Source records:
BEGIN

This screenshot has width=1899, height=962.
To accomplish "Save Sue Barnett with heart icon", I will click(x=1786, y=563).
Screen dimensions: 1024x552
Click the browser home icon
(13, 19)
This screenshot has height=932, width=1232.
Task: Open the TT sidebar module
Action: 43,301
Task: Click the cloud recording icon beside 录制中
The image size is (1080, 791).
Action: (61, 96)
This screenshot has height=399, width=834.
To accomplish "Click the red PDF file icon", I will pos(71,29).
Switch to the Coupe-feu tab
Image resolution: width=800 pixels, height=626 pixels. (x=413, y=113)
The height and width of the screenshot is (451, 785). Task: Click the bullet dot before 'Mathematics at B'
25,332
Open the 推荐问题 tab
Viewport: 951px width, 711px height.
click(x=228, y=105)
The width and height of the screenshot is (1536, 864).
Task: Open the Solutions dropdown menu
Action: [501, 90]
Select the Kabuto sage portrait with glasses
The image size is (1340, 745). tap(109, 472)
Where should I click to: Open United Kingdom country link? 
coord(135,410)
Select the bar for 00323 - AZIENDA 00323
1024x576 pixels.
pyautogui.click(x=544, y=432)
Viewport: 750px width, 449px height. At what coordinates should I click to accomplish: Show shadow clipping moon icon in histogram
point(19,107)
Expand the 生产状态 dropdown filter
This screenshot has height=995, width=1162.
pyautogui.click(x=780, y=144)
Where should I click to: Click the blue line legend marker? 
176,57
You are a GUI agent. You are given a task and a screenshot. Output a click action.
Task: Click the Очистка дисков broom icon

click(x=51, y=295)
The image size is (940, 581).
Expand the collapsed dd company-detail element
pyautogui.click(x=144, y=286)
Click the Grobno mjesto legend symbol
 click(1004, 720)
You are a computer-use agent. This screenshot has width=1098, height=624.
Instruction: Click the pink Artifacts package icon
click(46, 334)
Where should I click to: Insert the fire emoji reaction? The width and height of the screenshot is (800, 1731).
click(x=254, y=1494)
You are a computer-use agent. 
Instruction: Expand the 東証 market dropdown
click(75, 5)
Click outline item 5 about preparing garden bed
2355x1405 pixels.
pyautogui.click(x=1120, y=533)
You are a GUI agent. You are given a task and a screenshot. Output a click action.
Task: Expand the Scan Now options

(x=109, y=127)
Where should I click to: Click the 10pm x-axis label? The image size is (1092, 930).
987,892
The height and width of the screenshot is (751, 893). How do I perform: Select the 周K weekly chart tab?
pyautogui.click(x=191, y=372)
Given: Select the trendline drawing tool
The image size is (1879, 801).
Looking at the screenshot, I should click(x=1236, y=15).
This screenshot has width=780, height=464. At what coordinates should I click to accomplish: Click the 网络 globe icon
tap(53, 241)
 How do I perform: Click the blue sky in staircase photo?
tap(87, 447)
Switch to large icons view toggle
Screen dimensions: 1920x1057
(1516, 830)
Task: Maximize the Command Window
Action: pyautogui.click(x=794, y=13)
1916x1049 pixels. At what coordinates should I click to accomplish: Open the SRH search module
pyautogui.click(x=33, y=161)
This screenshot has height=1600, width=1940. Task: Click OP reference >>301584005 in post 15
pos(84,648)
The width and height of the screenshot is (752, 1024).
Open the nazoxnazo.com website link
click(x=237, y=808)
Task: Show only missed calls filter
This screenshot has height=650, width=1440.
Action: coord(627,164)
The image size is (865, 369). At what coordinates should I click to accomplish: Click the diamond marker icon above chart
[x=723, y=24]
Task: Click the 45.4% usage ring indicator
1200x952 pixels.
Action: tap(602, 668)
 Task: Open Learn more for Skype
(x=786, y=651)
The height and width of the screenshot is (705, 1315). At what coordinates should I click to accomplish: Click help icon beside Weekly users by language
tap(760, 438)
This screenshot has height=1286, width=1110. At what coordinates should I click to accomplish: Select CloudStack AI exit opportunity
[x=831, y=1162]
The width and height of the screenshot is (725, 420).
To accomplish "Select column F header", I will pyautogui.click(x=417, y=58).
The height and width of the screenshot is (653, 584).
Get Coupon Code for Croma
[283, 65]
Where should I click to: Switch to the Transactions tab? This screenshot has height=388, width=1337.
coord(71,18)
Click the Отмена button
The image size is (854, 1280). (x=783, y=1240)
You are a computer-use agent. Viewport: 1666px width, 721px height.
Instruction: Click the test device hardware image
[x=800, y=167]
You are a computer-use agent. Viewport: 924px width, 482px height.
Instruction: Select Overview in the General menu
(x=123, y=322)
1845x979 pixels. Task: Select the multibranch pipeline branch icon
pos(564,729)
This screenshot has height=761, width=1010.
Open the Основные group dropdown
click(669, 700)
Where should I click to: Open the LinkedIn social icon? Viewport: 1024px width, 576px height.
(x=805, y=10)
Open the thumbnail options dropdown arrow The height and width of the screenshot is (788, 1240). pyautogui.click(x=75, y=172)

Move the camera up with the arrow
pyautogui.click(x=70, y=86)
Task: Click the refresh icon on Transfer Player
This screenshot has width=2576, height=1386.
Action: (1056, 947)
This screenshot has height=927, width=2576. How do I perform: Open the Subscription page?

END

Task brief |
Find the lines in the records that contain the word "will", then copy every one of them.

Written answer |
To accomplish "Save Sue Barnett with heart icon", I will click(x=1786, y=563).
To accomplish "Click the red PDF file icon", I will pos(71,29).
To accomplish "Select column F header", I will pyautogui.click(x=417, y=58).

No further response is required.